(begin)

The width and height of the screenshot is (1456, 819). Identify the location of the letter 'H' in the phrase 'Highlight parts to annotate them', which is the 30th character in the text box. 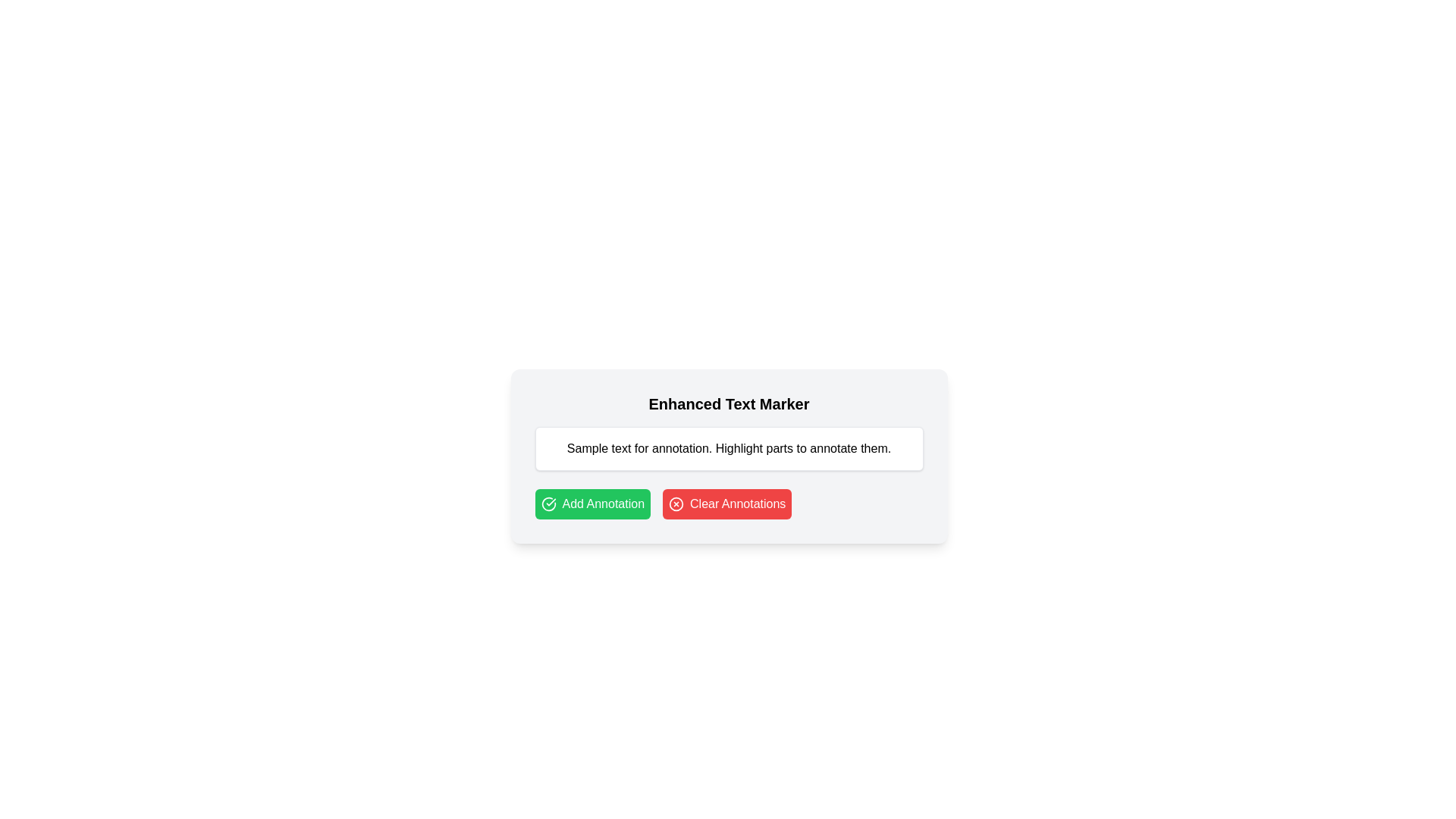
(719, 447).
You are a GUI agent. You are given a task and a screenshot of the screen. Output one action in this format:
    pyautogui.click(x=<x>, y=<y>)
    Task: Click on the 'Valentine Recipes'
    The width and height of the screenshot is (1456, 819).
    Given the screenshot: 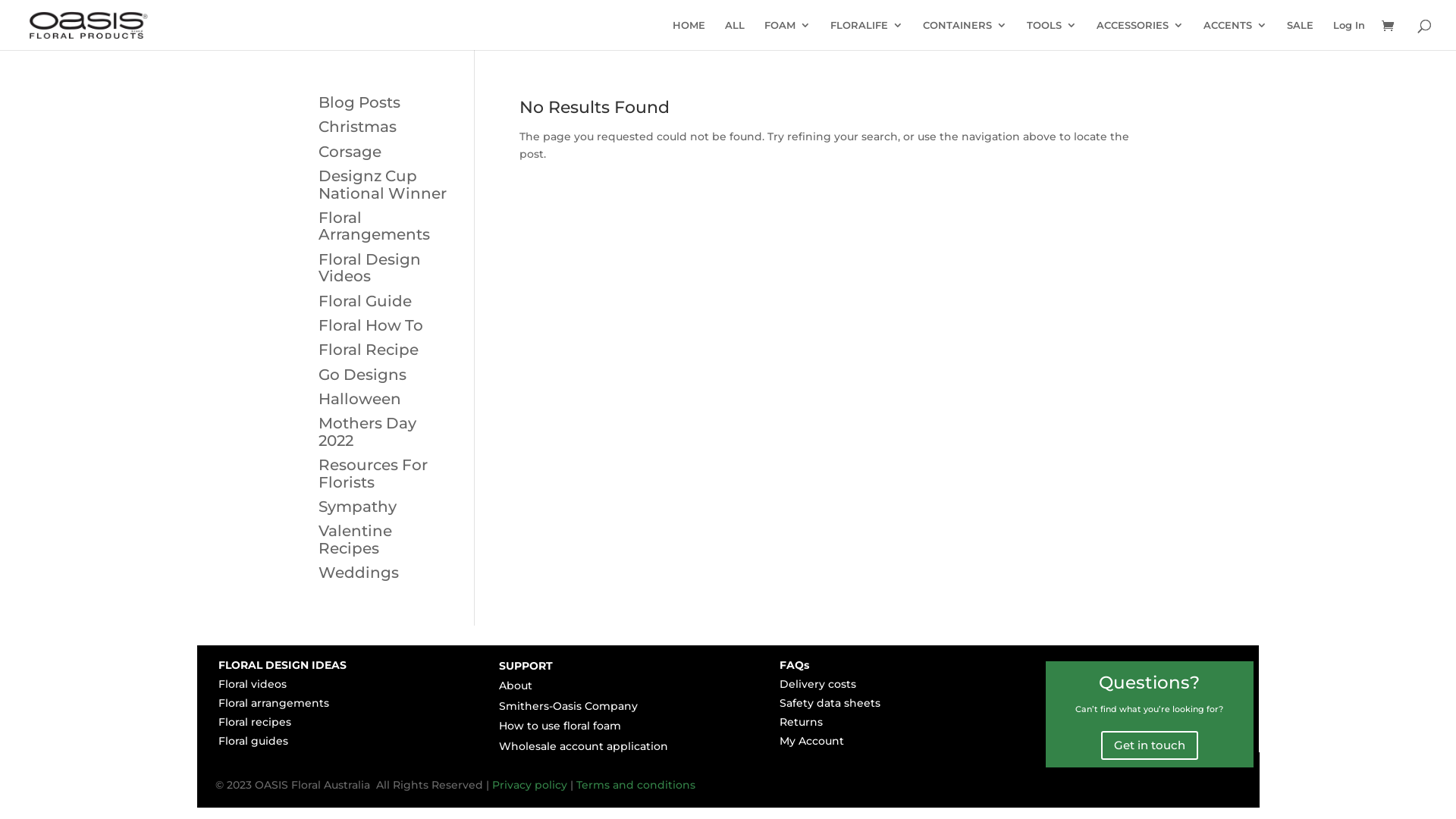 What is the action you would take?
    pyautogui.click(x=318, y=538)
    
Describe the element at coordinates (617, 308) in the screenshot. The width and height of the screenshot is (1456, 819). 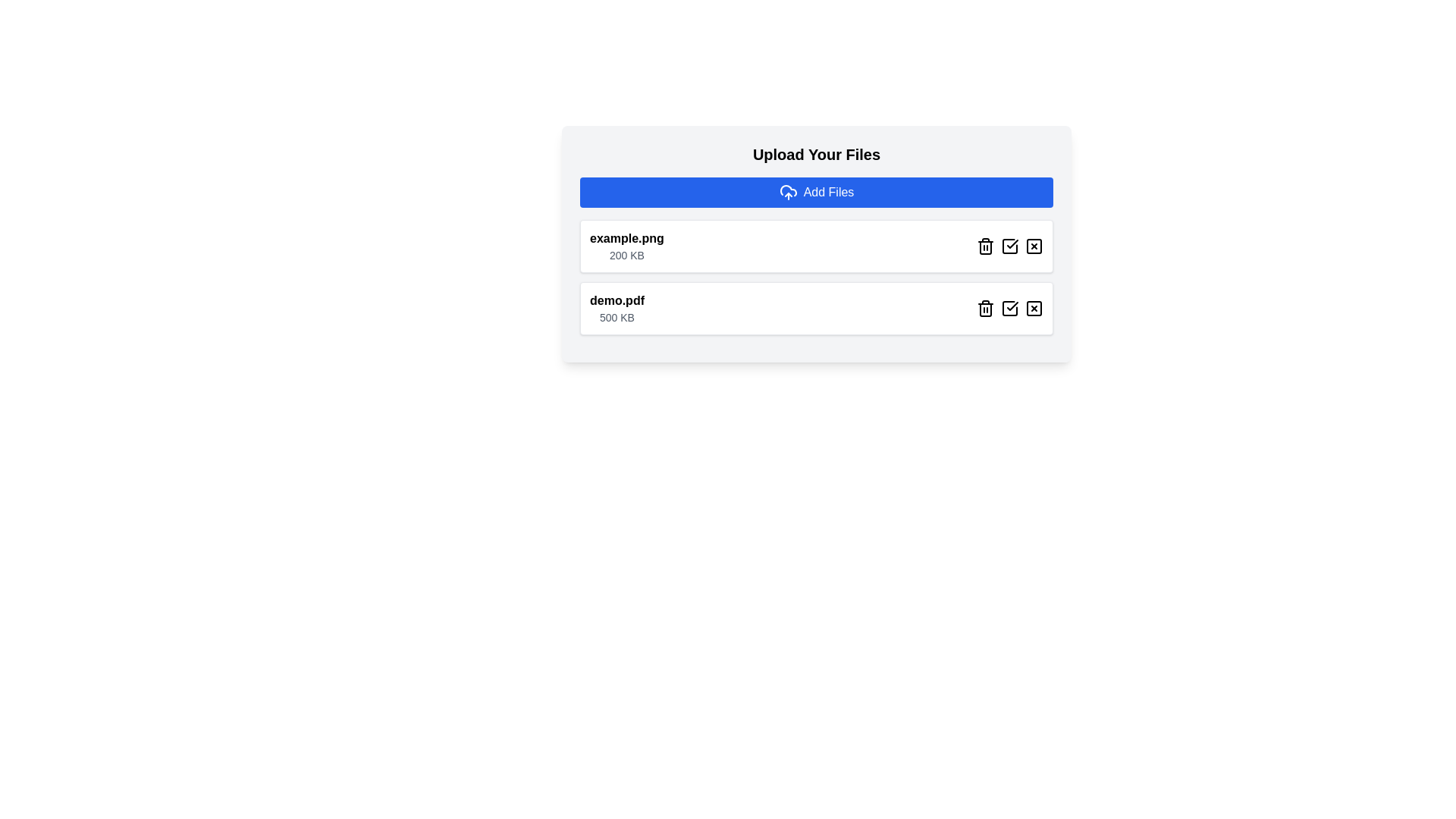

(end)

*PROBLEM REQUIREMENTS*. Rescale everything from the start of the data down to the line containing "(719, 447).", both included. Give the request again unchanged, multiply the coordinates in the answer by 0.25, round them to whole numbers with halves going up, and leave the pictures out.

*ANSWER FOR THIS EXERCISE*.
The width and height of the screenshot is (1456, 819). Identify the location of the letter 'H' in the phrase 'Highlight parts to annotate them', which is the 30th character in the text box. 
(180, 112).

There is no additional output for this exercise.